- What is needed
Exclude images, then output the remaining data verbatim.

== Segment start ==

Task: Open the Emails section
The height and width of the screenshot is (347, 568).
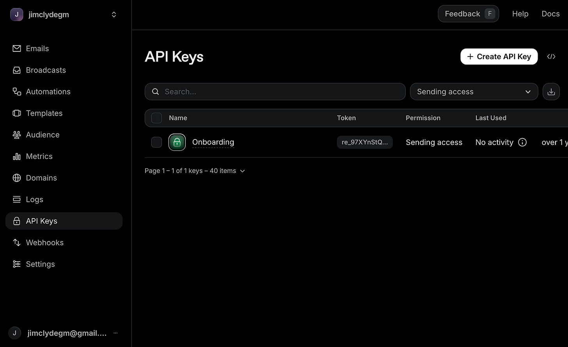Action: [37, 48]

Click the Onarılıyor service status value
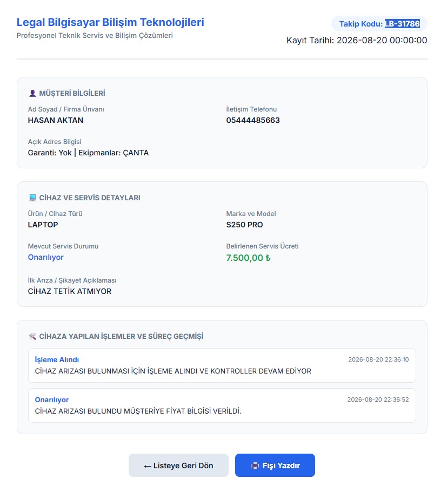pyautogui.click(x=45, y=257)
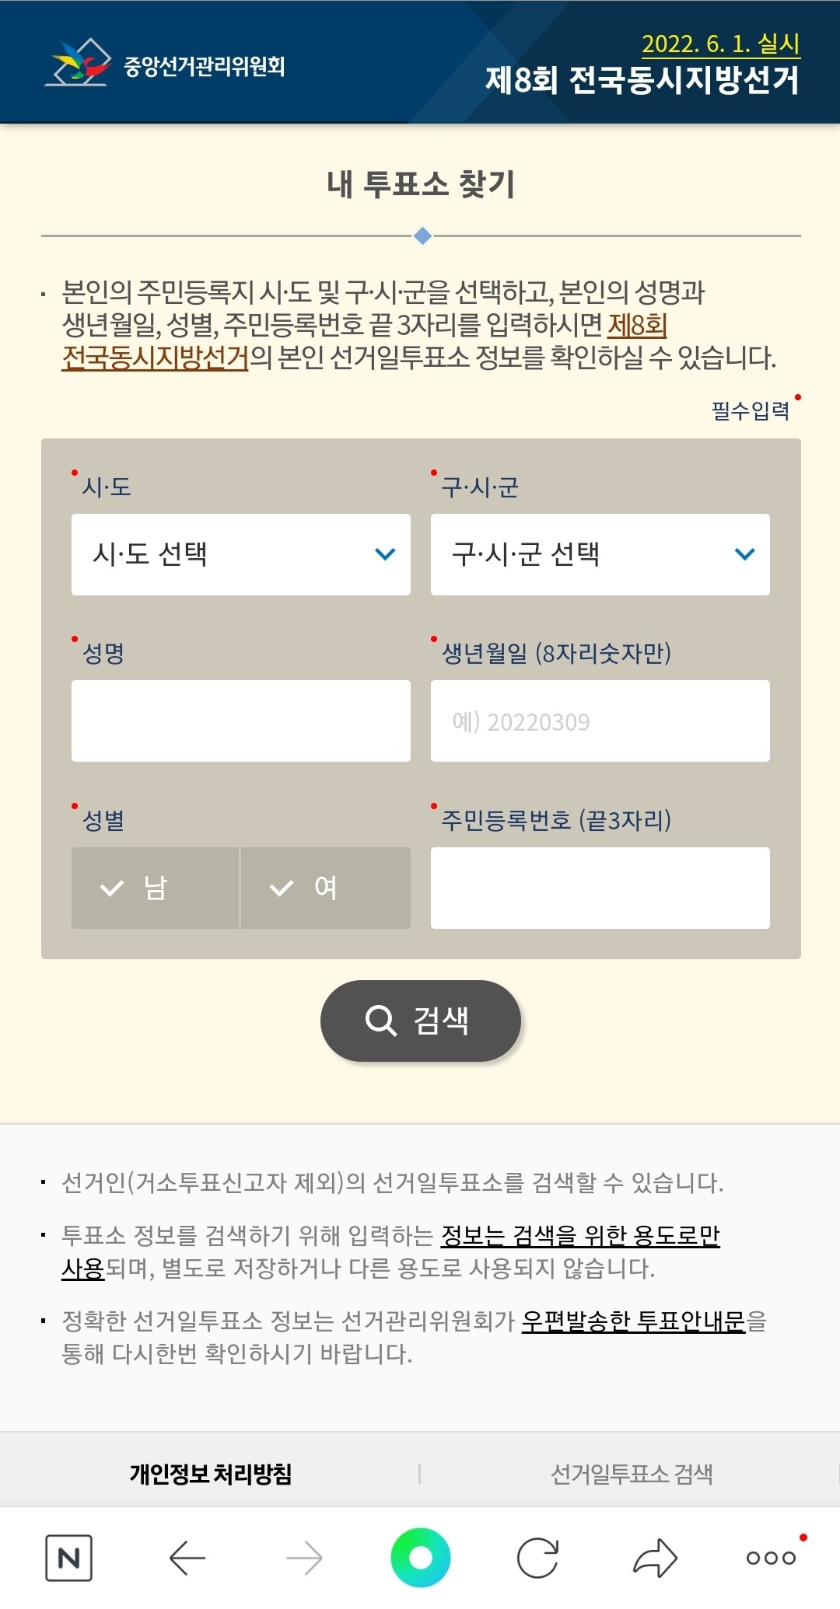Open the 시·도 선택 dropdown
This screenshot has width=840, height=1609.
click(240, 554)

== Segment end ==

- Answer to the exercise
Task: Open the Emails section
The height and width of the screenshot is (347, 568).
Action: [37, 48]

Click the Onarılıyor service status value
pyautogui.click(x=45, y=257)
Open the 시·도 선택 dropdown
This screenshot has width=840, height=1609.
click(240, 554)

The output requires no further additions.